* Page extract *
Transformer Quote Generator

A custom Transformer Encoder-Decoder implementation in PyTorch designed to generate quotes based on specific styles or categories. By providing a style (e.g., love, life, inspirational) to the encoder, the model learns to generate contextually relevant and stylistically consistent quotes.

Dataset

The model is trained on the Quotes-500k Dataset from Kaggle.

Columns:
- quote
- author
- category - multiple tags
Data Processing:
- Trained on a randomized subset of ~200,000 entries.
- Targeted Styles: The model uses the first tag from the category column as the source input.
- Quality Control: Extremely long or short quotes were excluded during preprocessing to maintain structural consistency and prevent padding-related noise.

Features

Custom Transformer: Built from scratch based on the "Attention Is All You Need" paper.

* Short problem *
Reproduce the passage of the Transformer Quote Generator description starting with "The model is" and going on through "prevent padding-related noise.".

* Supplied information *
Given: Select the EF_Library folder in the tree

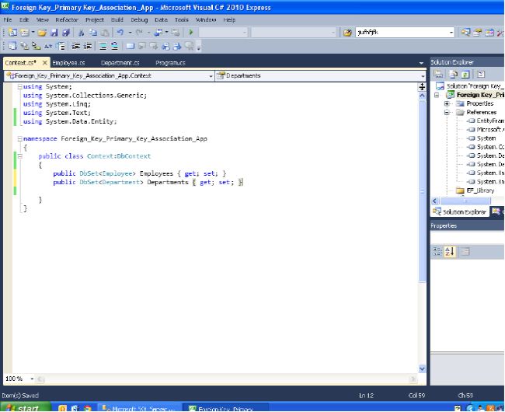Looking at the screenshot, I should tap(479, 190).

* Worked solution *
The model is trained on the Quotes-500k Dataset from Kaggle.

Columns:
- quote
- author
- category - multiple tags
Data Processing:
- Trained on a randomized subset of ~200,000 entries.
- Targeted Styles: The model uses the first tag from the category column as the source input.
- Quality Control: Extremely long or short quotes were excluded during preprocessing to maintain structural consistency and prevent padding-related noise.